▶ **Task requirements**
[1] In the Jennie Becker profile, why was Becker nominated for the 12 Under 36: Members of the Tribe award? Answer in one to three sentences.
[2] Using the Jennie Becker profile, decide whether each statement agrees with it: (a) Becker grew up in Youngstown. (b) Right after graduate school, Becker took a job as a teacher. (c) Becker's COVID-19 curriculum began in January 2020. Answer yes or no for each, quoting the words from the profile that settle it.
[3] Copy the passage of the Jennie Becker profile from "This love for" to "and school started.".

Jennie Becker

Jennie Becker giving the commencement address to Hawken School’s class of 2021 in June.

As July’s humid adventure cools into school-ready August, children across the nation mourn the passing of beloved summer camps.

But for Jennie Becker, 35, who chairs the Mandel Jewish Community Center’s Camp Wise alumni committee and is a member of Camp Wise’s camp committee in Claridon Township and Beachwood, fall never ended her time at camp.

Jewish summer camp has been closely intertwined with Becker’s life since she was a girl, where she grew up in Youngstown attending Jewish day school, JCC preschool and camp. She started her professional career in high school by working at a JCC camp in Florida.

This love for Jewish summer camps followed Becker through college and graduate school, where she studied to become a science teacher. Instead of scoring a teaching job post graduation, Becker moved to Cleveland to become the assistant director of Camp Wise.

“Camp Wise showed me what a strong, free, proud Jewish community could look like in a way I had not seen, even though I grew up in a tight knit Jewish community,” said Becker, a resident of Shaker Heights.

After three years as Camp Wise’s assistant director, Becker’s summer finally ended and school started.

She returned to her aspiration of becoming a teacher, taking a job as an environmental science, biology and science of cooking and baking teacher at Hawken School’s upper school in Chester Township. She continues to be active with Camp Wise outside of her committee involvements, volunteering when needed.

Becker was nominated to receive the 12 Under 36:Members of the Tribe award due to her efforts at Hawken and Camp Wise with the onset of the COVID-19 pandemic. Being that Camp Wise couldn’t function due to the virus in 2020, Becker raised much needed funds to help the camp remain open.

At Hawken, Becker founded Teens4Vaccines with her students, where the club educates teens about COVID vaccine availability through social media, books vaccination appointments for those in-need and volunteered at MedWorks to help administer vaccines.

“Soon, we were booking tons of appointments,” Becker said. “It just spiraled.”

Becker also created COVID-19 curriculum starting in January 2020, where she and her students studied the news, asked and answered questions and closely followed the vaccine’s creation.

“It’s one thing to teach public health, and it’s another to teach it live during a public health crisis,” Becker said.

Additionally, Becker leads a Jewish affinity student group at Hawken, where she engages with Jewish students about their faith and embracing their Jewish identity and culture. She also gave the commencement address to the 2021 class of Hawken upper school graduates in June.

Children have served as the crux of Becker’s professional efforts since she was in high school. Now, all she has to do is look at her almost 2-year-old son, Abe, to remember that everything she does is for the next generation of creative thinkers and difference makers.

“My husband and I really want Abe to go to Camp Wise and have the experience that we both had,” Becker said. “I always want to help with its continuity, and make sure that it has what it needs to keep serving kids.”

▶ **Records**
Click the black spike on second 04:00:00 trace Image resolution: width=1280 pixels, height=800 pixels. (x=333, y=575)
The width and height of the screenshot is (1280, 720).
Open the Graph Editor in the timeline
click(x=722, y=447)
==
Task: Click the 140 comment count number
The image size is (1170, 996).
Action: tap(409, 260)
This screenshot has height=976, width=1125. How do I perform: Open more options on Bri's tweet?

▶ **Exercise answers**
[1] Becker was nominated because of her efforts at Hawken School and Camp Wise once the COVID-19 pandemic began.

[2]
(a) Yes: "she grew up in Youngstown attending Jewish day school, JCC preschool and camp."
(b) No: "Instead of scoring a teaching job post graduation, Becker moved to Cleveland to become the assistant director of Camp Wise."
(c) Yes: "Becker also created COVID-19 curriculum starting in January 2020."

[3]
This love for Jewish summer camps followed Becker through college and graduate school, where she studied to become a science teacher. Instead of scoring a teaching job post graduation, Becker moved to Cleveland to become the assistant director of Camp Wise.

“Camp Wise showed me what a strong, free, proud Jewish community could look like in a way I had not seen, even though I grew up in a tight knit Jewish community,” said Becker, a resident of Shaker Heights.

After three years as Camp Wise’s assistant director, Becker’s summer finally ended and school started.